+++ Supplied material

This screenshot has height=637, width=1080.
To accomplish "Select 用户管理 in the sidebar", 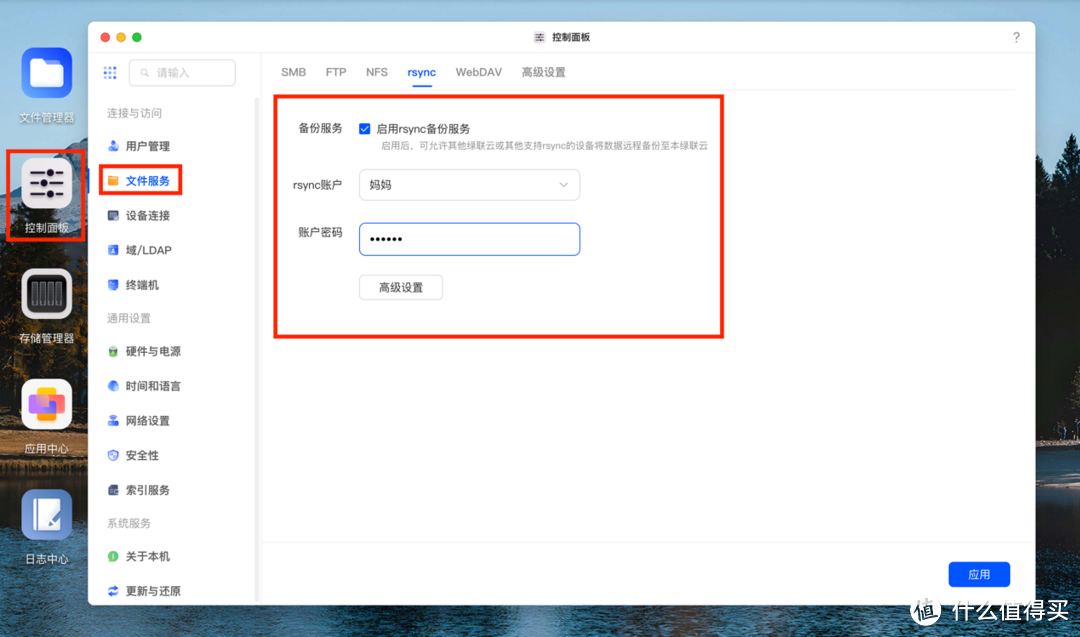I will 146,145.
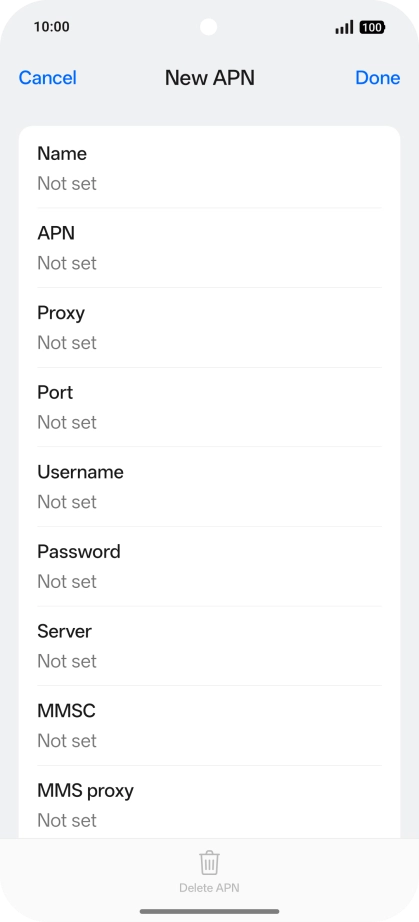Set the Proxy value
The image size is (419, 922).
(x=209, y=328)
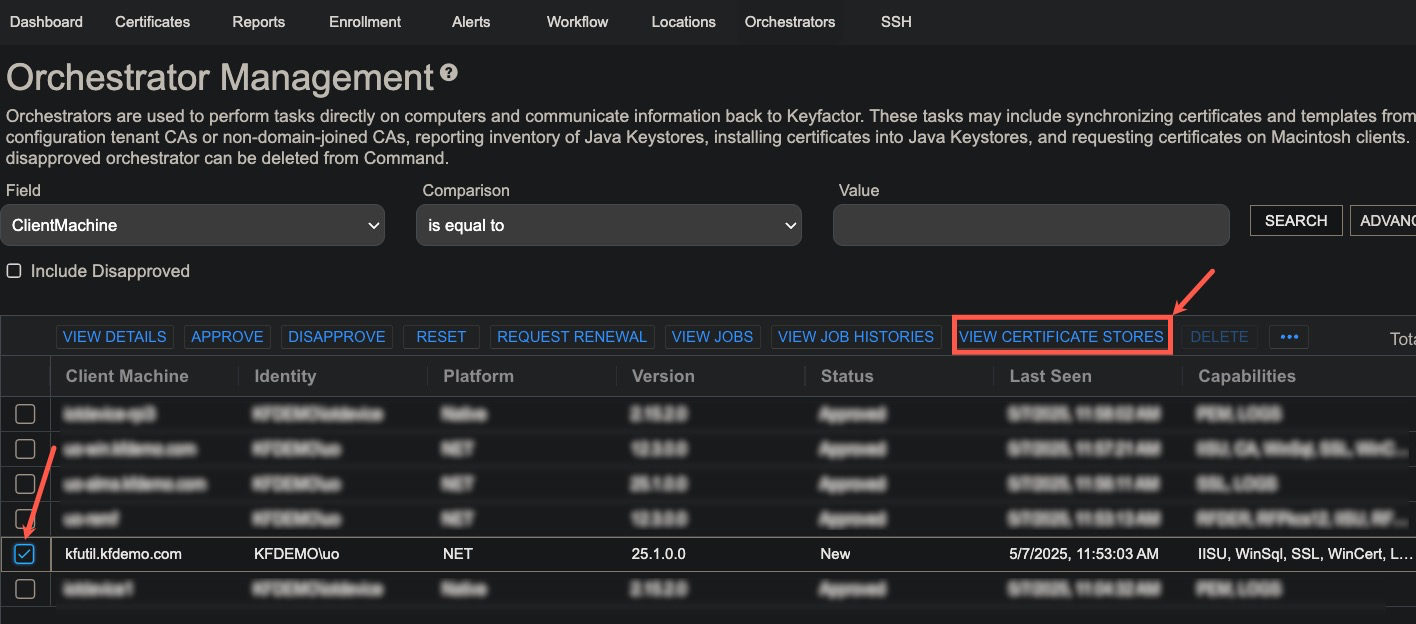
Task: Open the SSH menu
Action: [895, 21]
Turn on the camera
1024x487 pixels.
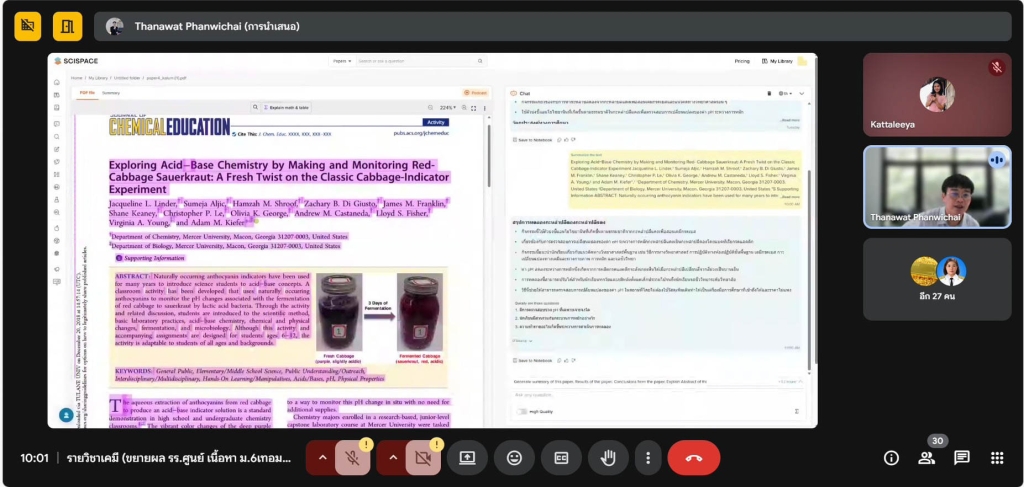pos(423,458)
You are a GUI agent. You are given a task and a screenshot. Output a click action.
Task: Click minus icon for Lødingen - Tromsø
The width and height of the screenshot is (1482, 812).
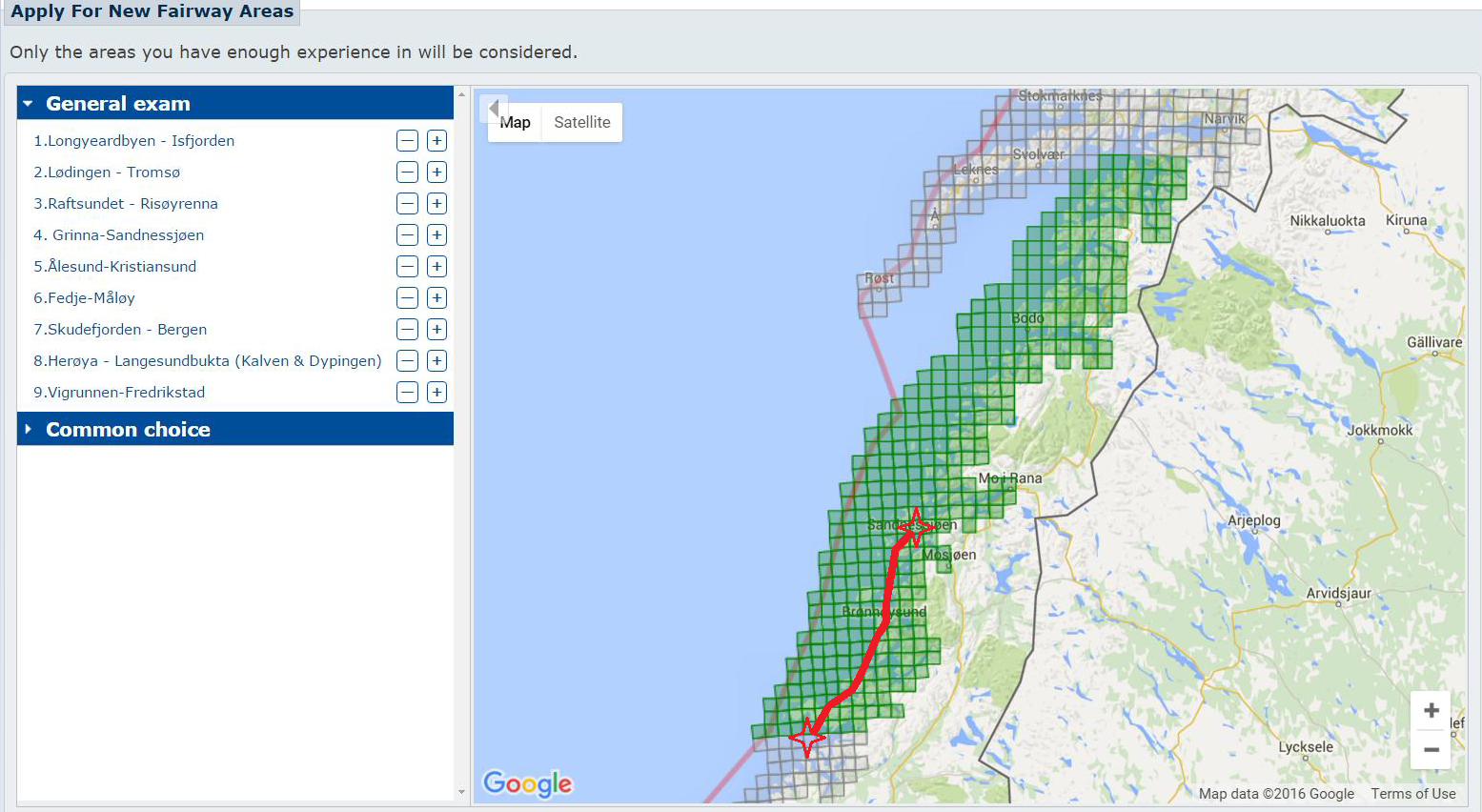tap(407, 173)
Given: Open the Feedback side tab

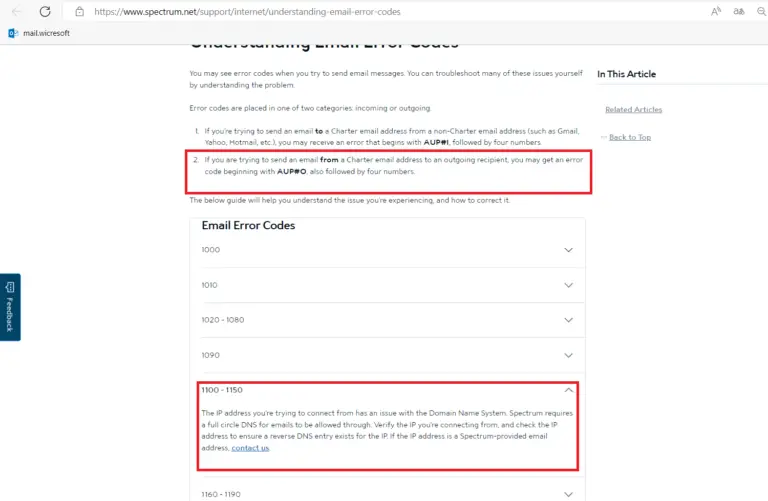Looking at the screenshot, I should [x=10, y=307].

++++++

**Task prompt:**
From the line containing "Task: Click minus icon for Lødingen - Tromsø" through the last line of the records, both included, output those lines exactly and nothing else; skip the pictures.

**Written response:**
Task: Click minus icon for Lødingen - Tromsø
The width and height of the screenshot is (1482, 812).
tap(407, 173)
Given: Open the Feedback side tab

Looking at the screenshot, I should [x=10, y=307].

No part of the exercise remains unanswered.